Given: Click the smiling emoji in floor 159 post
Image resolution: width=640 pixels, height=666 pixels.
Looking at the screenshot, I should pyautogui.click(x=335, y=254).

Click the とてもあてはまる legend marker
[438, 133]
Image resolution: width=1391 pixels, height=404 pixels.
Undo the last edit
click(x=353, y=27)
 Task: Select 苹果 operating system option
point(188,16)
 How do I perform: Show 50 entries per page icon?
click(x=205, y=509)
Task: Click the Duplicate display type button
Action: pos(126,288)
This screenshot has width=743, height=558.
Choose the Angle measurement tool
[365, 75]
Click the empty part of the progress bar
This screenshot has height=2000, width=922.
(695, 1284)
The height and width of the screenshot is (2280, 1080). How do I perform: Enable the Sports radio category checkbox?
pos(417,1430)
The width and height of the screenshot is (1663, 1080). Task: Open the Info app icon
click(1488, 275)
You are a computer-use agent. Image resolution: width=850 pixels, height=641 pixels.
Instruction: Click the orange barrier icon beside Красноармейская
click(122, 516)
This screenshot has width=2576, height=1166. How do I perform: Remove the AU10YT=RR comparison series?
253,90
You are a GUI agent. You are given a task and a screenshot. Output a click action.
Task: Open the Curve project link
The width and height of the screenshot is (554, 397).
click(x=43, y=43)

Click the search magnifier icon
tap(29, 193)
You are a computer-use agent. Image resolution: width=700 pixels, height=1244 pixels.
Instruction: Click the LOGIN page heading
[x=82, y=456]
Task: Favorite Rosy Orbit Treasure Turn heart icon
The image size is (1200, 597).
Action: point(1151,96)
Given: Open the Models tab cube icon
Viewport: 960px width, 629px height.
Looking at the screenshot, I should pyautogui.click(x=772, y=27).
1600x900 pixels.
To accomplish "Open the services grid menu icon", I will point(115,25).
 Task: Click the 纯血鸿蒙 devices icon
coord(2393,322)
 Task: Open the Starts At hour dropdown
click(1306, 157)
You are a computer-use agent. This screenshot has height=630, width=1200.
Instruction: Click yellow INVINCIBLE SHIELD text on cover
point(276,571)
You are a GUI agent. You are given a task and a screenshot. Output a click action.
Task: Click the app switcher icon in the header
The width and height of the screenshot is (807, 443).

★ ★ ★ ★ ★

▸ **Task statement**: Can you change every "Image resolution" in the records above to "Screen size" and leave everything else the same?

▸ **Response to this exercise**:
Given: Click the smiling emoji in floor 159 post
Screen size: width=640 pixels, height=666 pixels.
Looking at the screenshot, I should pyautogui.click(x=335, y=254).

Click the とてもあてはまる legend marker
[438, 133]
Screen size: width=1391 pixels, height=404 pixels.
Undo the last edit
click(x=353, y=27)
 Task: Select 苹果 operating system option
point(188,16)
 How do I perform: Show 50 entries per page icon?
click(x=205, y=509)
Task: Click the Duplicate display type button
Action: pos(126,288)
This screenshot has width=743, height=558.
Choose the Angle measurement tool
[365, 75]
Click the empty part of the progress bar
This screenshot has height=2000, width=922.
(695, 1284)
The height and width of the screenshot is (2280, 1080). How do I perform: Enable the Sports radio category checkbox?
pos(417,1430)
The width and height of the screenshot is (1663, 1080). Task: Open the Info app icon
click(1488, 275)
You are a computer-use agent. Screen size: width=850 pixels, height=641 pixels.
Instruction: Click the orange barrier icon beside Красноармейская
click(122, 516)
This screenshot has width=2576, height=1166. How do I perform: Remove the AU10YT=RR comparison series?
253,90
You are a GUI agent. You are given a task and a screenshot. Output a click action.
Task: Open the Curve project link
The width and height of the screenshot is (554, 397).
click(x=43, y=43)

Click the search magnifier icon
tap(29, 193)
You are a computer-use agent. Screen size: width=700 pixels, height=1244 pixels.
Instruction: Click the LOGIN page heading
[x=82, y=456]
Task: Favorite Rosy Orbit Treasure Turn heart icon
The image size is (1200, 597).
Action: point(1151,96)
Given: Open the Models tab cube icon
Viewport: 960px width, 629px height.
Looking at the screenshot, I should pyautogui.click(x=772, y=27).
1600x900 pixels.
To accomplish "Open the services grid menu icon", I will point(115,25).
 Task: Click the 纯血鸿蒙 devices icon
coord(2393,322)
 Task: Open the Starts At hour dropdown
click(1306, 157)
You are a computer-use agent. This screenshot has height=630, width=1200.
Instruction: Click yellow INVINCIBLE SHIELD text on cover
point(276,571)
You are a GUI agent. You are given a task and a screenshot. Output a click action.
Task: Click the app switcher icon in the header
The width and height of the screenshot is (807, 443).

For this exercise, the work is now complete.